Put aside some time to read through this new report from Deloitte, subtitled The natural convergence of business and IT.  Here are some of the highlights for me, although I will bet you will have your own favorites:

  1. A major focus on business intelligence and visualization. As the paper points out, the immense improvement in speed (from technologies such as SAP’s in-memory computing, or HANA) now enables trillions of records to be analyzed and converted from data into actionable data. With the explosion of data, that’s a real need and not just a theoretical possibility
  2. To make intelligent decisions, you need to have information that lets you see where you are and where you are going, not just where you have been. (Do I detect a use of my rear-view mirror metaphor?)
  3. The ability to use technology such as text analytics to turn unstructured data into valuable information. One great use of this will be for risk monitoring
  4. An emphasis on attention to the quality of data and data management. Sorting garbage quickly doesn’t make it better information
  5. ERP will continue to be vital and strong, with some functionality moving to device and the cloud
  6. The protection of data remains a critical priority, and the technology to detect threats is improving
  7. The CIO will become a revolutionary, the catalyst for changing the business
  8. Social computing is a new fundamental for enterprise IT
  9. Focus on the user and what they need, rather than on what technology offers
  10. User experience is key

                 

Do you agree with the Deloitte crystal ball? What do you think of the paper?

To report this post you need to login first.

5 Comments

You must be Logged on to comment or reply to a post.

  1. Nathan Genez
    I haven’t read the article but if your summary is accurate, those 10 points could probably apply to any IT article from the past 5 years.  I wouldn’t call that interesting by a long shot. 

    Major focus on BI, data quality and data management, CIO as business catalyst, continued strength of ERP.?.?  When have those items not been a key driver in the market for the past 5-10 years?  Only exception I can think of is when the US market had it’s recession 2 years ago and IT trends adjusted accordingly.  If you account for that blip…  the worst economic situation in most of our lives… there hasn’t been much change with what’s in that article.

    Maybe the only new item is to refer to social media as a fundamental for IT, which I’m not entirely convinced of.  Yes, companies are paying attention to social for investor relations, product feedback, alerts, and general market or consumer research…  but I’d hardly call it a fundamental of IT just yet.
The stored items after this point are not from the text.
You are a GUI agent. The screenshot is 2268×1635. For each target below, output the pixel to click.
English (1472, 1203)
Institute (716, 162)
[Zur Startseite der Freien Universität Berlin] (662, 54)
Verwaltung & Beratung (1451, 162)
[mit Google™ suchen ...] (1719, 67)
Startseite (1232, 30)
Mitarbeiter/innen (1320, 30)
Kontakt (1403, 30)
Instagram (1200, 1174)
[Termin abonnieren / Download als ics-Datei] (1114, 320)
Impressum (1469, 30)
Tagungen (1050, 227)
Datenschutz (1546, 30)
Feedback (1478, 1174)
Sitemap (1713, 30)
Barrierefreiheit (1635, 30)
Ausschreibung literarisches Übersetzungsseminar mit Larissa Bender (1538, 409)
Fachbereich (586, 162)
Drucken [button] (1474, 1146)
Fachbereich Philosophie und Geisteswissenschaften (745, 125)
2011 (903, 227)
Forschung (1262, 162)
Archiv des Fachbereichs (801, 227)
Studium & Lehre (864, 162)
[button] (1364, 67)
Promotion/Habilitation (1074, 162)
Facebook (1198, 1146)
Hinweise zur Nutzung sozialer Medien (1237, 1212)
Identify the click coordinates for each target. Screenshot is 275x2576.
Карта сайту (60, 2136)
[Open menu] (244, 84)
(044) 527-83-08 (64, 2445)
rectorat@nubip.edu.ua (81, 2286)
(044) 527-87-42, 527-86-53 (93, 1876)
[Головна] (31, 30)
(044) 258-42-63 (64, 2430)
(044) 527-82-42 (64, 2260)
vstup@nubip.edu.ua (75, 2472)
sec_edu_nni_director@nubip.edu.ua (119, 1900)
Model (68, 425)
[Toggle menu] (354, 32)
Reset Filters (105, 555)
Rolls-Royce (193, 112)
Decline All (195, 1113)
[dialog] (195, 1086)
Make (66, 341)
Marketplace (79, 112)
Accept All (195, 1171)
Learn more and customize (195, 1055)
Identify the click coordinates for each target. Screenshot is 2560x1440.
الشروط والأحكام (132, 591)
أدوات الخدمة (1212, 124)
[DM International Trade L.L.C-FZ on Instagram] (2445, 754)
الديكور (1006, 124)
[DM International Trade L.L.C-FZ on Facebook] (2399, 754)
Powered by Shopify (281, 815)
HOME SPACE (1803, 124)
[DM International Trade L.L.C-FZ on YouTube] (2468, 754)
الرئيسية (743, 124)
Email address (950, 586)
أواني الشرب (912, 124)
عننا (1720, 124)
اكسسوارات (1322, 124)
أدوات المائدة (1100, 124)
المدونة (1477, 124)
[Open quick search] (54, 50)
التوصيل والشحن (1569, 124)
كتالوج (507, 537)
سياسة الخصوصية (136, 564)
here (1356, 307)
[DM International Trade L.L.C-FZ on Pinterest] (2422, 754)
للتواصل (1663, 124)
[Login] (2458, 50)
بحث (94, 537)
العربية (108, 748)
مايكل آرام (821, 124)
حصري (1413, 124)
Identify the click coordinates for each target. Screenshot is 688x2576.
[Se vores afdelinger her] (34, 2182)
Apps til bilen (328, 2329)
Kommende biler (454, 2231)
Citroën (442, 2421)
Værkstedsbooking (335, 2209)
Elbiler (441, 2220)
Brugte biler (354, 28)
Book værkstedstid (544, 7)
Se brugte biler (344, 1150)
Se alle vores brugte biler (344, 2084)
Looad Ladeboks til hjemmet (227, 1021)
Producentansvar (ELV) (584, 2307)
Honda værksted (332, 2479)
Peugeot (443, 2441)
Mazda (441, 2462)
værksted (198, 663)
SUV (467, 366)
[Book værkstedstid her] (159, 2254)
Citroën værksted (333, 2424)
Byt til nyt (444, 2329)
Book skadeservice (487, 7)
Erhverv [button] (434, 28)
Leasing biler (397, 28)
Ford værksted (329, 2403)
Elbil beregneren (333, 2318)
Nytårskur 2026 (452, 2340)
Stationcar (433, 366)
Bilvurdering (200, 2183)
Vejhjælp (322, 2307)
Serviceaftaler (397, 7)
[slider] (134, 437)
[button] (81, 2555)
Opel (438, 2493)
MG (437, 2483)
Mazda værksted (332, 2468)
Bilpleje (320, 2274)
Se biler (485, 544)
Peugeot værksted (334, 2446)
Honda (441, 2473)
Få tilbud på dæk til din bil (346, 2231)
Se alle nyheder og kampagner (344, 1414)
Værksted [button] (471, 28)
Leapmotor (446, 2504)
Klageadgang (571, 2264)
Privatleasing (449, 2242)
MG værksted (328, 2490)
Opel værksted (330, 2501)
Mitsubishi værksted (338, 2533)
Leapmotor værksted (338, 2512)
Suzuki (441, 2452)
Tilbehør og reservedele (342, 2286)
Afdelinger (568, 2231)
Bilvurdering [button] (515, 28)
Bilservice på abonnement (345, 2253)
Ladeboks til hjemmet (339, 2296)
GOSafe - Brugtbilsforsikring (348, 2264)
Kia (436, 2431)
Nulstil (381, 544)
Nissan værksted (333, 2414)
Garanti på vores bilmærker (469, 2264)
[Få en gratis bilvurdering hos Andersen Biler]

There are examples of data mining the non linear social data but that’s still in the outlier stage from what I’ve read and only certain industries (retail) are doing much there.

    (0) 
    1. Norman Marks Post author
      Nathan, I find your comment interesting as you haven’t read the article. May I ask that you read it and then comment again?
      (0) 
  2. Vijay Vijayasankar
    It is a nice white paper – well crafted and all. But in terms of “what is new” – I don’t think any of it is new for 2011.

    All the points are known already – I fail to see what is interesting there that the world was unaware of till this paper came out.

    (0) 
  3. Norman Marks Post author
    I agree 50% with the comments that there is not a lot new.

    I am pleased that one of the accounting firms is now recognizing these trends – indicating they are moving into the mainstream.

    I am also pleased to see recognition that the speed at which data can be turned to actionable information will transform the ability to make quality decisions.

    None of these top trends were new to me either. But I believe the report is important because the trends are moving into the mainstream, indicating that use of the technology will become more prevalent than theoretical.